Of course, most of our other cats are outraged that the little ones have invaded their home.  Bianca is appalled, but it probably won't be of long duration. She warms to other cats pretty quickly. Xena gives them a wide berth and Brie visits often to teach them new dirty words. Leonard has built himself an unassailable fortress of the cushions at the top of the big bed, and will not be moved therefrom. Rena, being Rena, will make the best of what comes, and accepts this too with her usual good cheer.

It is KITTEN SEASON again, and again VOKRA is being swamped. If you have a space in your home or in your heart, please contact us about adopting one - or more - of these nice little cats, their cousins, or their aunts or uncles. If you have a bigger space, or a softer heart, you might consider fostering for us. If you don't think you're ready for either commitment, please follow the link below and contribute as generously as you can.

You've done so before, and I thank you again.





Friday, June 1, 2012

Naming Names

There is one lesser dividend of the Second World War that we frequently ignore, and we should not. We don't often recall that since 1945, few little boys have grown up encumbered by the name "Adolf".

Your name is one of the very first gifts that you received, and some of you, like me, might wish that your parents had kept the receipt.


My eldest brother is named Donald George, after my father's brother and my mother's. Our sister is called Xandra Fredress, in honour of both of our parents. Next on the list was James Edwin, after Mom's brother-in-law, and two of her uncles. I believe that John Alan was named for Dad's own father, but some of the family records are a bit spotty in places, and I've only ever seen our grandfather listed as "John".

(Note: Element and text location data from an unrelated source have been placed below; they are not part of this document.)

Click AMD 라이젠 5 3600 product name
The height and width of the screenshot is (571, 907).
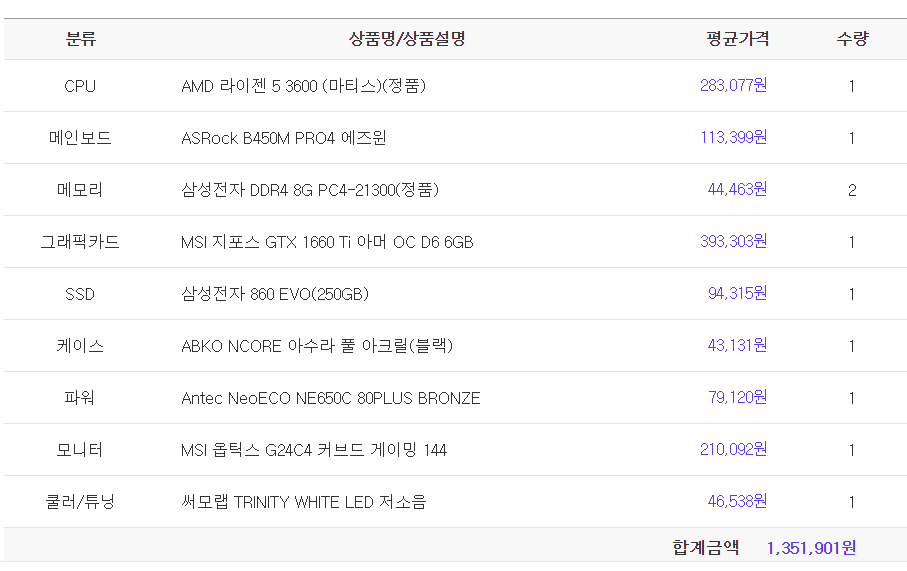point(303,86)
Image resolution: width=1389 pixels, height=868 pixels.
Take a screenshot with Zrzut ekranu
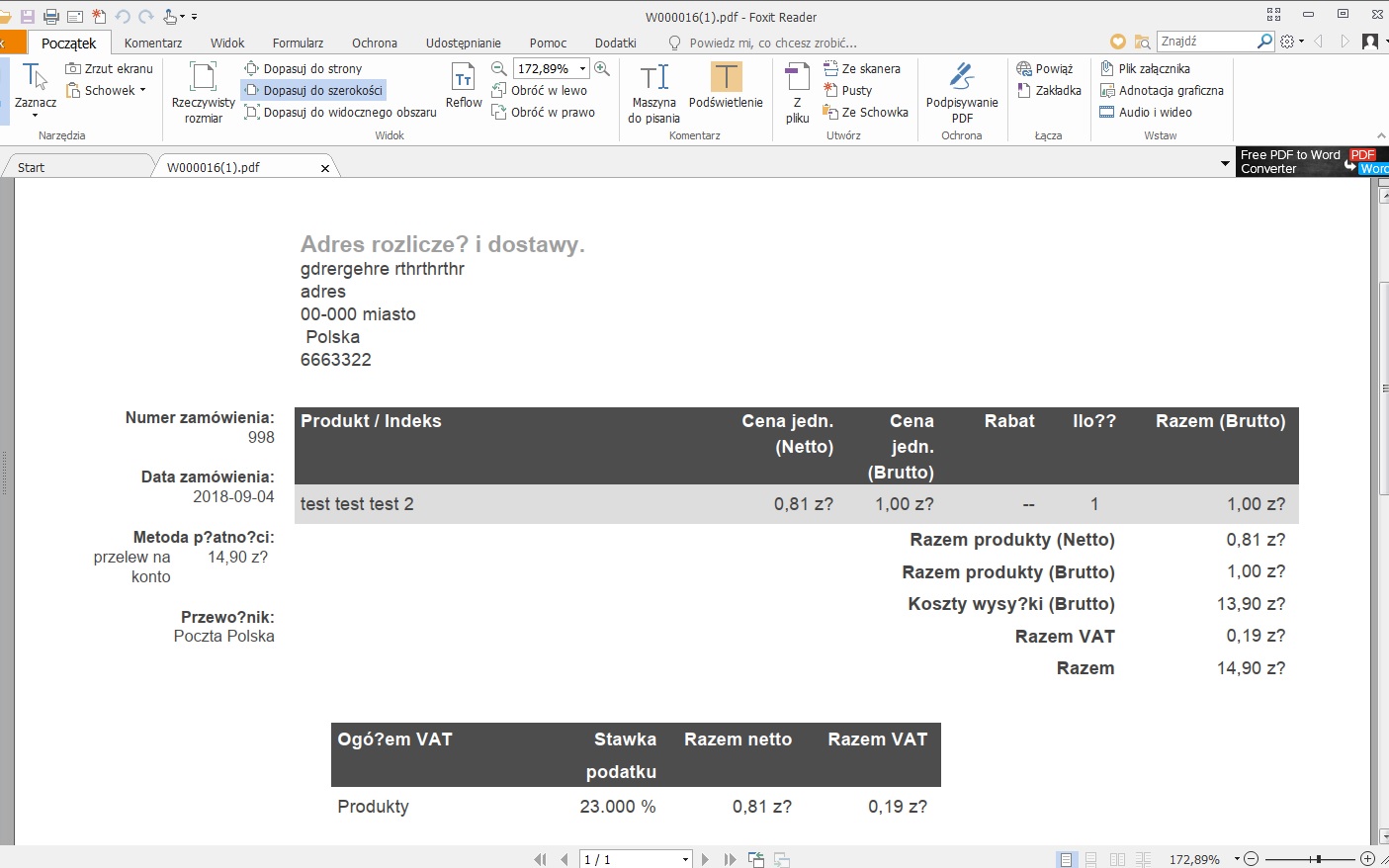[109, 68]
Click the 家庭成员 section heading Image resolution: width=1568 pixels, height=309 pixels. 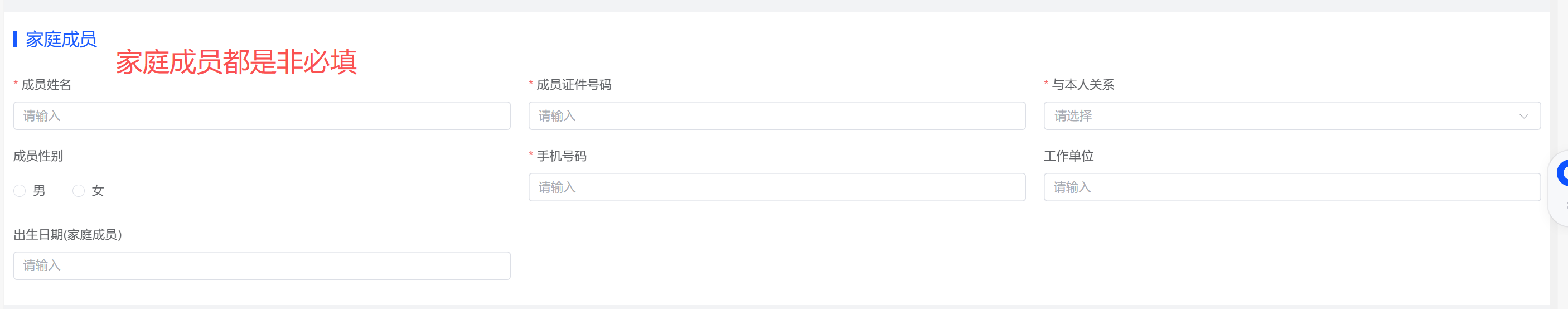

I was the result of my parents' last erotic hiccup. Since it was middle of the nineteen-fifties, I suspect that one (or both) of them was drunk. Perhaps more than occasionally, destiny is that random. By the time that I arrived, our family had already fulfilled its obligations to all of our solvent male relatives, so our parents decided to name me after someone that they actually liked. My first name is Lee, and as an afterthought, they appended my father's given name of Alexander to it.

I've never found Shel Silverstein's song, A Boy Named Sue, particularly funny. Its premise hit too close to where I live. There was always some smart-mouth in school who was delighted to inform me that Lee was the name of his sister. Neither my uncle's bride, Rosalie, nor my sister-in-law, Leona liked their names, so they chose to abbreviate them...and guess what they were shortened to...

In a time when they might have pointed to examples like Lee Marvin or Lee J. Cobb as co-owners of my name, my classmates would generally remind me of Lee Harvey Oswald instead. Because it's difficult to shorten one-syllable names, mine has frequently been lengthened. It has been extended to Leo, Leon, Leonardo, Leroy and even Lee-man. I still wake up screaming...

A number of friends have tried to make me like my name better by telling me what it means; it is a protected shelter, the side turned away from the wind or the quarter to which the said wind blows. It is also the alternative spelling of lea, or meadow.

Somehow, I felt that that it would not be particularly useful to tell them that my brother Don's friend Lee (who my parents had actually liked) had been born in China, and his name means plum. Just keep that under your hats, okay?

Often, people will change names they don't like. I suppose it's a easy enough process. My Tall Lady, Sheral, was once a simple Susan, but apparently, the numbers didn't add up. I haven't considered it because I haven't ever found a name that I prefer. Also it's one of the more polite things that my siblings have called me. Finally, it's the name that my parents, in their folly, chose for me.

Besides, after all this time, maybe I'm getting used to it.

Good night, Marion Morrison, wherever you are.